Tover didn’t recognize the dead man, so it must have been one of the smugglers not working directly under Savel. Tover wondered how many men the Pulmon Verde had killed breaking into The Baroque.
Cruz ripped off the dead man’s shoes and unbuttoned his pants. Tover watched him, understanding dawning.
“Legs…broken,” he mumbled.
“You have two choices,” Cruz said, voice calm despite the wild, furious look in his eyes. “You can get on board a public freighter naked, with your dick hanging out for everyone to see, or you can endure three minutes of pain and let me pull trousers over your legs.”
Tover glanced down at his ruined body. His legs looked like they had been mangled in heavy machinery. He nodded.
Cruz expertly yanked the dark uniform off the Jarrow smuggler.
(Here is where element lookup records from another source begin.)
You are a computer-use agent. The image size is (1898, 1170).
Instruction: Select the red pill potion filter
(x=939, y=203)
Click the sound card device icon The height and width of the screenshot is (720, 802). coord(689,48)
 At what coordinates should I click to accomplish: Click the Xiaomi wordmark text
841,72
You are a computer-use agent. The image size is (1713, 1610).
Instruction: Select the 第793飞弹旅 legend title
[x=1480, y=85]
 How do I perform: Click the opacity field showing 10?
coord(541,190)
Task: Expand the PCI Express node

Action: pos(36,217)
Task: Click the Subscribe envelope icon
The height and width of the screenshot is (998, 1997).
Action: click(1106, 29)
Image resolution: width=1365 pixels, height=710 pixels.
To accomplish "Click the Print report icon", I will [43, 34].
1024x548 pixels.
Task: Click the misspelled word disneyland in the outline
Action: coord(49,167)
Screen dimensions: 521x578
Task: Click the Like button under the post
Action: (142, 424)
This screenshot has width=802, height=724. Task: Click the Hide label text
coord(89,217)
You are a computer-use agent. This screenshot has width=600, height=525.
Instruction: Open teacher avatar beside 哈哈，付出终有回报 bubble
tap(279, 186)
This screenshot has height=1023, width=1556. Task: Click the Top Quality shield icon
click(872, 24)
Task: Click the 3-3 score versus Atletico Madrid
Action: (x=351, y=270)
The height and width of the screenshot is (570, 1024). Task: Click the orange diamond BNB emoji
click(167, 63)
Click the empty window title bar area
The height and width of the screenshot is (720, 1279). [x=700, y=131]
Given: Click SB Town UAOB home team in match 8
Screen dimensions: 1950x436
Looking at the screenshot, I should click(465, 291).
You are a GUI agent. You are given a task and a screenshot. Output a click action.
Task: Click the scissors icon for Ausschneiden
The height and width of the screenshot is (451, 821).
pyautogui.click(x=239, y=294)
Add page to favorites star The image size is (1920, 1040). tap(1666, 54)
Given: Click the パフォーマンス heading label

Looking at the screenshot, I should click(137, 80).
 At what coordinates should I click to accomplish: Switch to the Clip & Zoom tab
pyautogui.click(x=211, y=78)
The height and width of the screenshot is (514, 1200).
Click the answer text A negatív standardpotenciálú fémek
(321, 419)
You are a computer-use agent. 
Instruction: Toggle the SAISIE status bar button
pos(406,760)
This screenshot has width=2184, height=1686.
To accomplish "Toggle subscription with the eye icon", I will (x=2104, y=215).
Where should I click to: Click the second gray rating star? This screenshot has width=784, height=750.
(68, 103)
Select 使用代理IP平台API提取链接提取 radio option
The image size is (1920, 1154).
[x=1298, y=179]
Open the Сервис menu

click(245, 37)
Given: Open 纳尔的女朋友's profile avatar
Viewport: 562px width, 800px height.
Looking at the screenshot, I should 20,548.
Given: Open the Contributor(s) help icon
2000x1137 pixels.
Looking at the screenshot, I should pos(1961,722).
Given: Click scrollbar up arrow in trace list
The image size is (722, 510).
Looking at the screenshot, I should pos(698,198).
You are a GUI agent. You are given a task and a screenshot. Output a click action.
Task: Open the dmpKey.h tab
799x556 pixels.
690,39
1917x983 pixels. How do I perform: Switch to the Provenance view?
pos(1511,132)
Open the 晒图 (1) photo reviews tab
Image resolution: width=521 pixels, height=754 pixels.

He grabbed Tover’s right leg.
Tover looked away but the pain blinded him anyway. He writhed on the ground. His mind filled with blinding, nauseating darkness, and he lost consciousness.
Pulsing.
The sound of the engine was rhythmic and close by. Bam. Bam. Bam. Bam. It trembled through Tover’s body like an alien heartbeat. Its tempo clashed with the pulsing of Tover’s own nerves.
Bam. Bam. Bam. Bam.
The noise overwhelmed his senses. Even with his heightened sensitivity, years of technological advances should have muted the noise. Tover had never heard anything so deafening in his life.
He stirred. Pain forced him to still. His pain felt distant, suggesting he’d been drugged. But every movement burst the bubble of protection the narcotics gave him, and he gasped with the agony of his broken ribs and opened his eyes.